While Romer was solely an animus case and Lawrence championed dignity rights, Windsor was Kennedy’s first gay rights opinion to explicitly combine the two concepts. While discussing DOMA’s [PDF] discriminatory effect against sexual minorities in Windsor, Kennedy found that DOMA was a law steeped in animus that effectively marginalized married same-sex couples on the federal level. His examination of DOMA’s legislative intent captured a finding that DOMA was borne of legislative animus—a moral disapproval reinforced by antigay essentialist notions about same-sex relationships—and animus that had an intolerable purpose of imposing inequality. Fueled by animus, DOMA then existed to discriminate against married same-sex couples, not only by excluding federal benefits available to married opposite-sex couples, but by also symbolically relegating them to second-class labeling. Kennedy distinctively characterized such relegation as stigmatizing and demeaning to same-sex relationships and to the families created by those relationships. In Windsor, he doctrinally and centrally wove both animus and dignity into his calculation of DOMA’s unconstitutionality under equal protection, fully galvanizing the connection as the reason to overturn such discrimination in the law.

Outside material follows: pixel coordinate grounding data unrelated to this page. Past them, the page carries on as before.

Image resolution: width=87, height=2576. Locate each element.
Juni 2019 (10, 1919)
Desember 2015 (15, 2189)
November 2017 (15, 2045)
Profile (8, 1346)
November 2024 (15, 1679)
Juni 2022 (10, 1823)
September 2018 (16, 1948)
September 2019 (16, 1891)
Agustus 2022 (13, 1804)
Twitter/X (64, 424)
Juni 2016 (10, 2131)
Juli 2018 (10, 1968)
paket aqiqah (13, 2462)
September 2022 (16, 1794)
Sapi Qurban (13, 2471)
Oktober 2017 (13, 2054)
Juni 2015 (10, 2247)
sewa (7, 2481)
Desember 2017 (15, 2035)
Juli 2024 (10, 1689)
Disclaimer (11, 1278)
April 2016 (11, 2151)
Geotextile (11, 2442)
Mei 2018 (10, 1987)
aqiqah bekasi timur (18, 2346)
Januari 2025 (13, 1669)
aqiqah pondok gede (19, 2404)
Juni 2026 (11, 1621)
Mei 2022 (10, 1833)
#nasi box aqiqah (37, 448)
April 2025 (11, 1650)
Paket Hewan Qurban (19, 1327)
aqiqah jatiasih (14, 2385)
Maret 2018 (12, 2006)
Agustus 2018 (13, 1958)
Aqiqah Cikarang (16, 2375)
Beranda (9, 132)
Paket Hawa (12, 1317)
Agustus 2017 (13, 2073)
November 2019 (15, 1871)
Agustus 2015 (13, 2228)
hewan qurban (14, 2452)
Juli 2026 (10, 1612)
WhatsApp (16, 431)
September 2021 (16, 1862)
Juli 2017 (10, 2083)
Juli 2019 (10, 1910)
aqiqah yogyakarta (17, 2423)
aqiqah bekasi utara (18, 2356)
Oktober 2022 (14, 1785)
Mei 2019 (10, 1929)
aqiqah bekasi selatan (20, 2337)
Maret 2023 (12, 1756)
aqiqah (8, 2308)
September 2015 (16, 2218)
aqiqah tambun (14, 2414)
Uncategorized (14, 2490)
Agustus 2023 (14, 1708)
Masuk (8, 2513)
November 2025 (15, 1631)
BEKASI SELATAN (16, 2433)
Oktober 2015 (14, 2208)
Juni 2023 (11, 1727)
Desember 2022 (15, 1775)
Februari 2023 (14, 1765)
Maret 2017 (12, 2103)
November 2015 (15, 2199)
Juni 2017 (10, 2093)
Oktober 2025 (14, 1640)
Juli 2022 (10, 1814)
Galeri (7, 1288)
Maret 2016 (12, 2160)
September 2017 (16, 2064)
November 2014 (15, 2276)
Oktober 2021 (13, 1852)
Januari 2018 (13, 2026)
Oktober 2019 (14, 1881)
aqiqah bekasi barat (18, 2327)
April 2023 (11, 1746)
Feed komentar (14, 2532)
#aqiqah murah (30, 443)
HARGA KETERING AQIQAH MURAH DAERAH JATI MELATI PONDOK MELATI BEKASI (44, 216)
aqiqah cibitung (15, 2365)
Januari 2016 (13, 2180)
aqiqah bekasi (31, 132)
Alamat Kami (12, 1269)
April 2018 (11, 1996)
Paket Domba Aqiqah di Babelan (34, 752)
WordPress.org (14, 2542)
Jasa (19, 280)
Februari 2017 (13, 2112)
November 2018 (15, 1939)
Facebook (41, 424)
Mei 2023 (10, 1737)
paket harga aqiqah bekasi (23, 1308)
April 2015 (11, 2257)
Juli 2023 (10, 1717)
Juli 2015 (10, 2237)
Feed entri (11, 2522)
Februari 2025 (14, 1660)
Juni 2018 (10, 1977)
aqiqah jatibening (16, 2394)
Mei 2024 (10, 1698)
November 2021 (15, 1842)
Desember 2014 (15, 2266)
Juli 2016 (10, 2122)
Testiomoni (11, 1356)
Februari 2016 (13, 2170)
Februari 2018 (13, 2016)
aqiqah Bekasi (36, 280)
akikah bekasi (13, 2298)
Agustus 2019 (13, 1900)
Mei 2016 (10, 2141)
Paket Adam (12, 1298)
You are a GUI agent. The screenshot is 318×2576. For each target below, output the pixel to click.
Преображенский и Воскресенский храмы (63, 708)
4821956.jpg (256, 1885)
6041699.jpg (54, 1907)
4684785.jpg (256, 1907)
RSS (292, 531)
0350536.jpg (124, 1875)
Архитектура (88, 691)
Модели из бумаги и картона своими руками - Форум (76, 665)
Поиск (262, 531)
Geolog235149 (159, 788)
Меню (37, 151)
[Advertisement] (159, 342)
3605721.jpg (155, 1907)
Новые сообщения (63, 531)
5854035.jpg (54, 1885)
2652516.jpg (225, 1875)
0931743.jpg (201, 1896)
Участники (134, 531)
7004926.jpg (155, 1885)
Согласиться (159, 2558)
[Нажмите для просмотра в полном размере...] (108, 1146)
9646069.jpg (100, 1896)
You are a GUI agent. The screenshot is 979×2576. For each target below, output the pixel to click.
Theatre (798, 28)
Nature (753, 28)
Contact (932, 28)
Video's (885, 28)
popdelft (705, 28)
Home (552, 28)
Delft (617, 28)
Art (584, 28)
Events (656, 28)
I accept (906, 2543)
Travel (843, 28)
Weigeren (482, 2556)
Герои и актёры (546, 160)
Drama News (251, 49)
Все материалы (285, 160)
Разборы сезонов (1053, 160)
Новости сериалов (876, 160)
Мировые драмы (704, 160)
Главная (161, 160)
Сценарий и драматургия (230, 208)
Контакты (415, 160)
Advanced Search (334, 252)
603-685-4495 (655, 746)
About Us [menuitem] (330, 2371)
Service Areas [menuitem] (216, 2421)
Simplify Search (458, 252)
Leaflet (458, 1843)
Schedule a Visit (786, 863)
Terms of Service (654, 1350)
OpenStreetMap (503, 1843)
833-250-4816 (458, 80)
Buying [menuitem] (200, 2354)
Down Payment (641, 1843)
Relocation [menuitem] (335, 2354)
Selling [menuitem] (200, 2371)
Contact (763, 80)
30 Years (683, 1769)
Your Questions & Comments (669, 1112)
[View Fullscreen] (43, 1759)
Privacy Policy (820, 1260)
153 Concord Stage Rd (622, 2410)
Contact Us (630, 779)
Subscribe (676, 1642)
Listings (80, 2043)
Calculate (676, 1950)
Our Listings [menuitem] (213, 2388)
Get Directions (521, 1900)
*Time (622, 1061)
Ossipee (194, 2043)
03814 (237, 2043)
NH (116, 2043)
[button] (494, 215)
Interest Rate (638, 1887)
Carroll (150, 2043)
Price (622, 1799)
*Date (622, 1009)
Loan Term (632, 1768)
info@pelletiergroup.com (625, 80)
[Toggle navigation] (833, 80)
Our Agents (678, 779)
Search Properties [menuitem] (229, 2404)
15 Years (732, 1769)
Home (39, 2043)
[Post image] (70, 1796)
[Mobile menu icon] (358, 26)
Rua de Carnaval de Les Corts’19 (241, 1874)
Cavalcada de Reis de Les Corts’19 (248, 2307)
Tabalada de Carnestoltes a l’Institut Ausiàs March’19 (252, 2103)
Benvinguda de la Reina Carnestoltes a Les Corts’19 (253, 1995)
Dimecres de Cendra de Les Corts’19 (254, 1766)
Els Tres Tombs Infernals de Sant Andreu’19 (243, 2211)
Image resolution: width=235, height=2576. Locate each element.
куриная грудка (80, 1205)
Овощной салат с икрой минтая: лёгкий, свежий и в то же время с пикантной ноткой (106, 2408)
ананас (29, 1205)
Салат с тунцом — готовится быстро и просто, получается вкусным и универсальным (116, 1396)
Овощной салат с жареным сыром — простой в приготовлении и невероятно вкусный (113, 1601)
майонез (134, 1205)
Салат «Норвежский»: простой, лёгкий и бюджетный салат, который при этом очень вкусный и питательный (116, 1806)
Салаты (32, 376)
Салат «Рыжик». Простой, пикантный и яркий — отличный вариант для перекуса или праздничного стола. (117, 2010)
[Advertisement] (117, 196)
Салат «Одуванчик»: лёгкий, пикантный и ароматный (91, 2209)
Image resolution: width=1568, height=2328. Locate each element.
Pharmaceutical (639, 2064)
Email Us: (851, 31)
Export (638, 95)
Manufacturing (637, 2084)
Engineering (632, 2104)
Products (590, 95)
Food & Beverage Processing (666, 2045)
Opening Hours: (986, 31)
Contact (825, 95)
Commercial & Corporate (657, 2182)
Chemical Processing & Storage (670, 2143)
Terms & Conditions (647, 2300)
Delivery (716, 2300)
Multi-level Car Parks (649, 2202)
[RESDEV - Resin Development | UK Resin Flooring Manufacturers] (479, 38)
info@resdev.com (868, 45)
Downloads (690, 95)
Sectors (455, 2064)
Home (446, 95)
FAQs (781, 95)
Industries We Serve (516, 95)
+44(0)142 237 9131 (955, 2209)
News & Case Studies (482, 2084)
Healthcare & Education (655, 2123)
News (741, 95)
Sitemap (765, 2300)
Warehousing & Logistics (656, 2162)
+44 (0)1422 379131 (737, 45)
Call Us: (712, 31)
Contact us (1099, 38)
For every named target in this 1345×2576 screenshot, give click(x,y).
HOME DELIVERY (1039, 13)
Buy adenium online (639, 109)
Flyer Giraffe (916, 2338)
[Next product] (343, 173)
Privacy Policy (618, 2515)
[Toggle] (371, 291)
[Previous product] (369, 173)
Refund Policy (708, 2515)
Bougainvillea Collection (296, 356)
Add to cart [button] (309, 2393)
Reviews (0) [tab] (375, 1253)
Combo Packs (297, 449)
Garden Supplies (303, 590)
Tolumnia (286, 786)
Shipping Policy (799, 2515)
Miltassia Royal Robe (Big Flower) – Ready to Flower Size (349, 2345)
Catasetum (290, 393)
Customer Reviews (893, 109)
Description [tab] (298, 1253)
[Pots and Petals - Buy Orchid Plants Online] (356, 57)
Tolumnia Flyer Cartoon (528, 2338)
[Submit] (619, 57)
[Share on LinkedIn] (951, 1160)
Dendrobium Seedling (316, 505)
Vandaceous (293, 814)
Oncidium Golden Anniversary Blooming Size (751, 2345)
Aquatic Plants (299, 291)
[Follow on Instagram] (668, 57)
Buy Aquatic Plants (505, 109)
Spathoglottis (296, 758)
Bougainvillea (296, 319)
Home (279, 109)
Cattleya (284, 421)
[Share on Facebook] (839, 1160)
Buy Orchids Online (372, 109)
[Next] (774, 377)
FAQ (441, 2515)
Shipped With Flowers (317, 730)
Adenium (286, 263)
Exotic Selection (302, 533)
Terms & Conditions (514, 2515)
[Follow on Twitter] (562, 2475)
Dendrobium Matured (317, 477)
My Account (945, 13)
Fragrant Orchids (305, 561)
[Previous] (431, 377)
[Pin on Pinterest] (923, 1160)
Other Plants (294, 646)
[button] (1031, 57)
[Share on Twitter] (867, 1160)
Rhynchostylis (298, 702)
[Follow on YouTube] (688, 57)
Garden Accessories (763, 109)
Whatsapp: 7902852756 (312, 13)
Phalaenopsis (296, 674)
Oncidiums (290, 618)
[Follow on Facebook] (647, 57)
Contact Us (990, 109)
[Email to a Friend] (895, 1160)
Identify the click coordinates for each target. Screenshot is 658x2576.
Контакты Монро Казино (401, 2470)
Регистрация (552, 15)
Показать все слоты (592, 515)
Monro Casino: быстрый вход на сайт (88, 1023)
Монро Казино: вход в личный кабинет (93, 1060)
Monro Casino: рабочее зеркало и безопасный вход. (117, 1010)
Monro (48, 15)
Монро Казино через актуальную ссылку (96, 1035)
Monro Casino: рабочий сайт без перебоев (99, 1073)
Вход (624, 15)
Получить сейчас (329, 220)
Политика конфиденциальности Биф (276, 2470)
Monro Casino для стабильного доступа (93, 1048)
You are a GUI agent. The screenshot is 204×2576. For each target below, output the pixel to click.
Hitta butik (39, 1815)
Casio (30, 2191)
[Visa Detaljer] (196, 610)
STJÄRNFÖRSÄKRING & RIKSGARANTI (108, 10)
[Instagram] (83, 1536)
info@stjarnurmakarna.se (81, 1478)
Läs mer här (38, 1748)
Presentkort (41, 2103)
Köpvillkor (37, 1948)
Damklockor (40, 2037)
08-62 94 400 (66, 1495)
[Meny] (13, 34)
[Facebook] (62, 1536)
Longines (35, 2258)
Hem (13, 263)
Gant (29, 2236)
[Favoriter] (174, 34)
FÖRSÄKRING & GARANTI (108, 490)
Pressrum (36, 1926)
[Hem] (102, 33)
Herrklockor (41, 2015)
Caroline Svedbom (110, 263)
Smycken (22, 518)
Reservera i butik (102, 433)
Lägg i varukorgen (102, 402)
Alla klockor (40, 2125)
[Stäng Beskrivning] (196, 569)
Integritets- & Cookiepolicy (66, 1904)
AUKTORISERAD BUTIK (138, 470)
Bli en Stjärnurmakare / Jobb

Post-Windsor, lower courts imported and elaborated upon Kennedy’s animus-dignity connection into their own resolutions over state marriage bans and mini-DOMAs. Such courts utilized the broadness of Kennedy’s language in Windsor to explore the animus-dignity connection in marriage and sexual orientation discrimination even further. The post-Windsor moment was an interesting one for observing how subsequent courts have used some of the open-endedness of the animus-dignity connection in Windsor to reinterpret doctrinally how denying same-sex couples the right to marry constituted discrimination. Essentially, these courts in post-Windsor marriage cases picked up where Justice Kennedy left off.